Aquella larga noche no ocurrió nada; sin
embargo, a la semana siguiente, durante otra madrugada de chirridos de
contraventanas y silbidos gélidos penetrando a través de la chimenea de la
estufa, Natalio no pudo soportar por más tiempo la angustia de no saber y, ya
recostado en su cama, se puso a leer. Cuando Angustias entró en su dormitorio
como hacía habitualmente, y le espetó la sempiterna sentencia: “No leas tanto,
te vas a quedar sin ojos”, vio a su amo muy inquieto y pálido; entonces, cuando
la anciana le iba a preguntar si quería una manzanilla o leche caliente,
Natalio, con parsimonia y desgana le contestó:
-Para tan pocas horas no merece la pena tu
preocupación por mi vista.
Sin más, y un poco mosqueada con la actitud
de su amo, la siempre servicial Angustias se retiró a su dormitorio a rezar el
rosario como hacía cada noche, a pesar de no concluir jamás la plegaria.

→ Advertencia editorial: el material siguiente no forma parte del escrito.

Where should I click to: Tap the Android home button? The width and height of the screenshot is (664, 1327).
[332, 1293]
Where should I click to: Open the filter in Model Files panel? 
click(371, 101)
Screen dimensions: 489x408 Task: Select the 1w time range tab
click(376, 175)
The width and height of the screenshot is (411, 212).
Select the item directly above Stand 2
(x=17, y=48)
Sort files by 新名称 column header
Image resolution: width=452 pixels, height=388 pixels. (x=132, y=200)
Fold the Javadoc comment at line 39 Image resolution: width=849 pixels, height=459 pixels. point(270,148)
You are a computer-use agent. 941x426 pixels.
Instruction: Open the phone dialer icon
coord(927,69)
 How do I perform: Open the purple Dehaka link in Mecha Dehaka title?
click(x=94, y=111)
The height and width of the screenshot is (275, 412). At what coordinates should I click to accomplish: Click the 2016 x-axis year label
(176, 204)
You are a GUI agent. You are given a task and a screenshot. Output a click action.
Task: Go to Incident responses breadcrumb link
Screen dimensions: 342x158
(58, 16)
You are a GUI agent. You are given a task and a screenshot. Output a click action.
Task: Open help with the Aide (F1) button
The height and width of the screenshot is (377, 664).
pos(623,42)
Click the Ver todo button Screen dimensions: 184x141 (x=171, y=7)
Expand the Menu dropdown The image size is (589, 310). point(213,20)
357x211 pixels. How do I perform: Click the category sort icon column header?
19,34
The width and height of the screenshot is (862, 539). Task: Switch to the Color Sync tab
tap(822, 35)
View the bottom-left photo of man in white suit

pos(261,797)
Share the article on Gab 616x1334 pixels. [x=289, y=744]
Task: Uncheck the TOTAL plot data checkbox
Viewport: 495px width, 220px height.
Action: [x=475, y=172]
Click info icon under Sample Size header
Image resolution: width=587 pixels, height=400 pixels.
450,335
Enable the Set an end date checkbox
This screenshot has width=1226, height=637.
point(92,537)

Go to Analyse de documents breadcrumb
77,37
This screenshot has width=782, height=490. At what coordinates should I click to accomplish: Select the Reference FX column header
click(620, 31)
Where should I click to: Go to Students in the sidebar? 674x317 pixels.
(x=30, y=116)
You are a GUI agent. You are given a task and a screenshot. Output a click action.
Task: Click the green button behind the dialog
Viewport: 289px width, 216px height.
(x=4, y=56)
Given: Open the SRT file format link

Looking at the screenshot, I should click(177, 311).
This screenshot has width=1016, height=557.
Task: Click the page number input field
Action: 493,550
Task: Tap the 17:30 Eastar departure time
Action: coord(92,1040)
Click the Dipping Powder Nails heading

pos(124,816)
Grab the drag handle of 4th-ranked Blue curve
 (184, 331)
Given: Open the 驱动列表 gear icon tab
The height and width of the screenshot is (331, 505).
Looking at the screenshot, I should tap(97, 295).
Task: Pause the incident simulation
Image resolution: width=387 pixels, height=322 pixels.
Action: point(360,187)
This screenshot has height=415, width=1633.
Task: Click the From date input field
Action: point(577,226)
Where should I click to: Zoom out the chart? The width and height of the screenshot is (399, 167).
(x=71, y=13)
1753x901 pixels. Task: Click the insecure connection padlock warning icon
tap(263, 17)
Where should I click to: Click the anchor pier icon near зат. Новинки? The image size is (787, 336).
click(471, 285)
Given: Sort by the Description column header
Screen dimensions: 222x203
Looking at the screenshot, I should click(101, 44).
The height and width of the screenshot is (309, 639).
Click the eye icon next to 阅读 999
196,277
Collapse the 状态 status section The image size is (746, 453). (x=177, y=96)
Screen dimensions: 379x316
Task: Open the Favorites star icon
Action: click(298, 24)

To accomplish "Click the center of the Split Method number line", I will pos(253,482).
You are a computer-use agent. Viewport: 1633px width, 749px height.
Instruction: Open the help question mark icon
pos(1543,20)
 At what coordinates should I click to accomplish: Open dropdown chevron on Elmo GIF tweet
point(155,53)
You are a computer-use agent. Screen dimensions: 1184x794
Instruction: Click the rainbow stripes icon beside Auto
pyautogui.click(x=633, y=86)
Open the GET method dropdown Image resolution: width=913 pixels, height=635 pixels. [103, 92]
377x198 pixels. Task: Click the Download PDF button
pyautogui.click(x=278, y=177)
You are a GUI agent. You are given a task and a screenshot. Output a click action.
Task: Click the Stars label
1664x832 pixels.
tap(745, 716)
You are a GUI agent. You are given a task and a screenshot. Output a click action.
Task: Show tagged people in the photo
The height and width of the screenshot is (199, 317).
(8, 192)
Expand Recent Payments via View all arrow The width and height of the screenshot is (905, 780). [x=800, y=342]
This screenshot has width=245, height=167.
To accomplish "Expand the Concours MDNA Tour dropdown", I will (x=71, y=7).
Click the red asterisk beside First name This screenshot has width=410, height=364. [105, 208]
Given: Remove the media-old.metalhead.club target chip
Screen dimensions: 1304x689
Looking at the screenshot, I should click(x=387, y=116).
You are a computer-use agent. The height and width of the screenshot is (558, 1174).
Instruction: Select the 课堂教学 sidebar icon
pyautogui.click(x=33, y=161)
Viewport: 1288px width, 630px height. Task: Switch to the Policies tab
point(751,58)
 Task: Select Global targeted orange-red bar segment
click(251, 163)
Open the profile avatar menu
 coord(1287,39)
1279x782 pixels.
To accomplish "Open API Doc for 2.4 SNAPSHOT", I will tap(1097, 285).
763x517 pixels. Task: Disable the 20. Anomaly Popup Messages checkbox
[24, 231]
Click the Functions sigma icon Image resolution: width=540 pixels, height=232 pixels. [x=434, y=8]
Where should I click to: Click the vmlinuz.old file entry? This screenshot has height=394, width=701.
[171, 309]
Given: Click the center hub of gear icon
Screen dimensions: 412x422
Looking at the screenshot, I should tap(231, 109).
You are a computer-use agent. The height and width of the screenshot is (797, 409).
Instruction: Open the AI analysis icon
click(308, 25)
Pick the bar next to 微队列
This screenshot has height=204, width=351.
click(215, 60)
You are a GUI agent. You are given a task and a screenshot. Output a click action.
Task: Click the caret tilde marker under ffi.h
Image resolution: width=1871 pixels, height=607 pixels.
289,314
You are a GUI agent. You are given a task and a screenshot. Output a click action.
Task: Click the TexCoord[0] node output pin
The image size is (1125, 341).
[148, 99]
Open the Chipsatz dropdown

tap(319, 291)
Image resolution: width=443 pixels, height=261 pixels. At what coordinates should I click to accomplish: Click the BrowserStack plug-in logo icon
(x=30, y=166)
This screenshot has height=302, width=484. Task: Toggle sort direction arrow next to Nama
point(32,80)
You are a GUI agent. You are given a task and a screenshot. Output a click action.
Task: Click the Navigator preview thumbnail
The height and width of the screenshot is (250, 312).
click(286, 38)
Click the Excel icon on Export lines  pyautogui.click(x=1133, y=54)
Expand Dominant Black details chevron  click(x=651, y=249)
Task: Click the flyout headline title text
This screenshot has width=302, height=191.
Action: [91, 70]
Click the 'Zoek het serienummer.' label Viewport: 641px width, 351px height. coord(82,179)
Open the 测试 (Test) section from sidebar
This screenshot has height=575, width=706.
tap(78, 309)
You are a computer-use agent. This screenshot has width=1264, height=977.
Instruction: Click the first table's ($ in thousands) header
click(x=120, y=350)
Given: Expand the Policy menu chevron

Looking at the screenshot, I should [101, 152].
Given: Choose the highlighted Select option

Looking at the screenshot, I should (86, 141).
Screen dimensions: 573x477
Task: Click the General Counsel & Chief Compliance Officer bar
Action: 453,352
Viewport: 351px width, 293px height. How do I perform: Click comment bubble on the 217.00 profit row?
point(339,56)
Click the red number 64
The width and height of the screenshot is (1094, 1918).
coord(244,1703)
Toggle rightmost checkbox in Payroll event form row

A la mañana siguiente, al entrar la vieja en
el cuarto de su amo con el fin de despertarlo, se encontró con la cama deshecha
y sin Natalio. En lugar del lector empedernido se topó con un mamotreto de mil
pares de hojas vacías, en cuya cubierta se podía leer la leyenda Remembranzas del criollo Natalio Feliz Casares, y en su primera
página: “Para mi buena y fiel Angustias”. Y más abajo: “Tú debes hacer de
oficiante y rellenar esta historia de mi breve y devota vida de lector sólo
conocida por ti”.
De don Natalio Feliz nada se volvió a saber.
Acaso, en un postrero esfuerzo mental, había conseguido esfumarse de esta vida.
Angustias barrunta la probabilidad de su petrificación en alguno de los estantes
de la sala de lectura, tal vez descansando entre las páginas de algún libro;
una forma como otra cualquiera de perpetuarse en la memoria, aunque en el
estado odorífero y táctil desprendido por aquellos tesoros, guardados con amor
paternal por el desdichado Natalio: sus libros.
Natalio Feliz formó parte del libro coral que como bien indica el título incluía 100 relatos. Por otra parte, también integró mi libro de relatos, Cuando el tiempo decide, distingudio en 2005 como libro leones del año en la modalidad de creación.